--- START ---
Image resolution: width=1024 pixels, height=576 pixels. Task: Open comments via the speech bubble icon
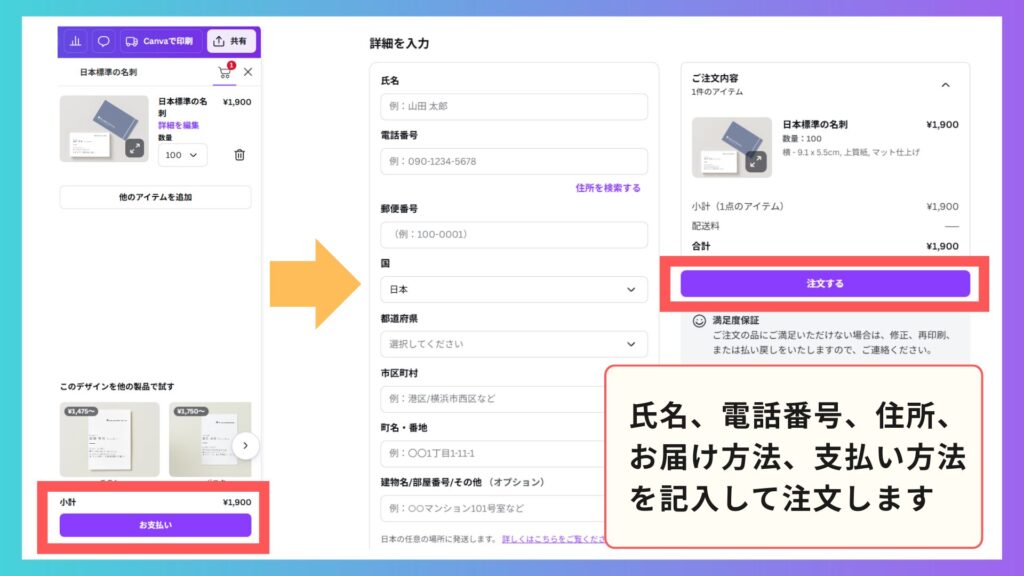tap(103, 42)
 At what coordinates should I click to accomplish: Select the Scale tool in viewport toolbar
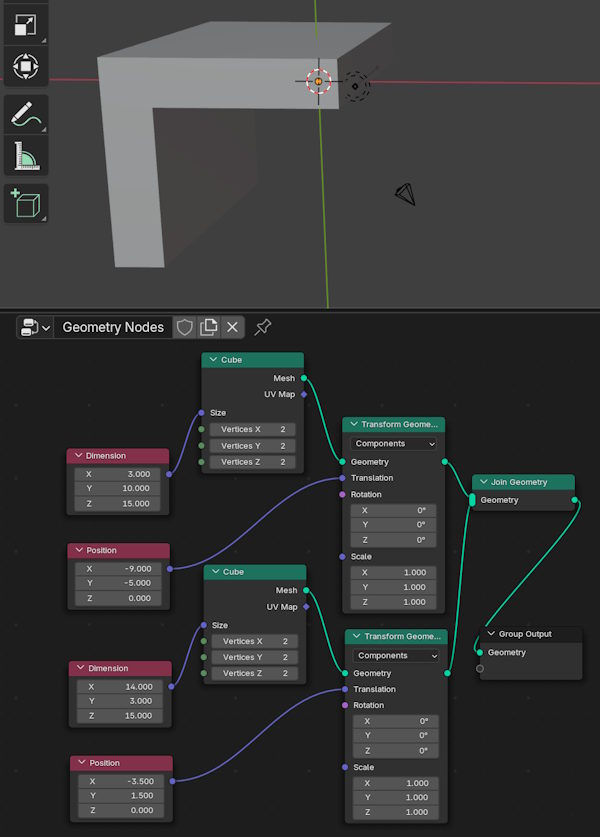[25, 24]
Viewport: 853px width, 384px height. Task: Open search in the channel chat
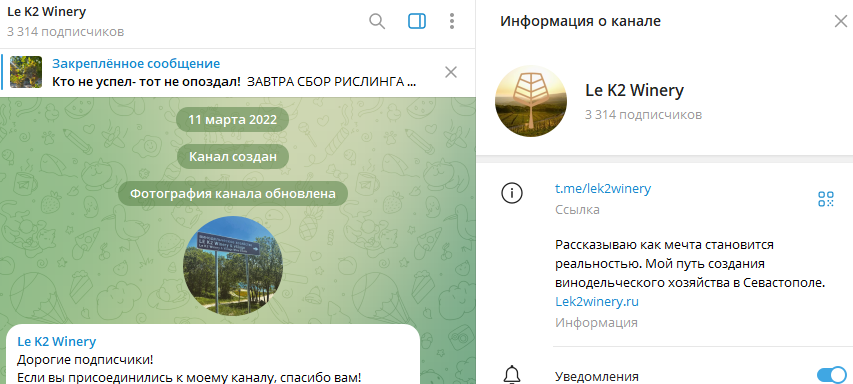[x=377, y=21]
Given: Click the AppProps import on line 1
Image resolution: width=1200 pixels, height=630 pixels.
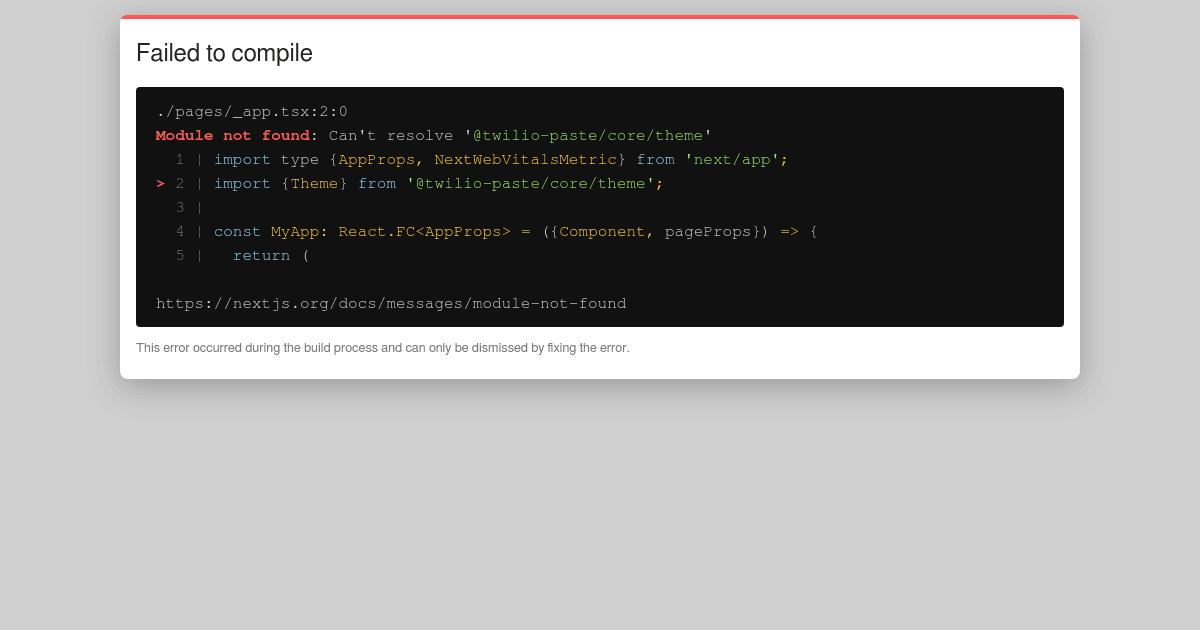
--- END ---
WHAT YOU SHOULD DO. Pictures in the records above are not copied; print everything else exactly.

WRITTEN SOLUTION.
Image resolution: width=1024 pixels, height=576 pixels. Task: Open comments via the speech bubble icon
tap(103, 42)
 At what coordinates should I click to accomplish: Select the Scale tool in viewport toolbar
[25, 24]
Viewport: 853px width, 384px height. Task: Open search in the channel chat
[x=377, y=21]
Given: Click the AppProps import on line 1
Image resolution: width=1200 pixels, height=630 pixels.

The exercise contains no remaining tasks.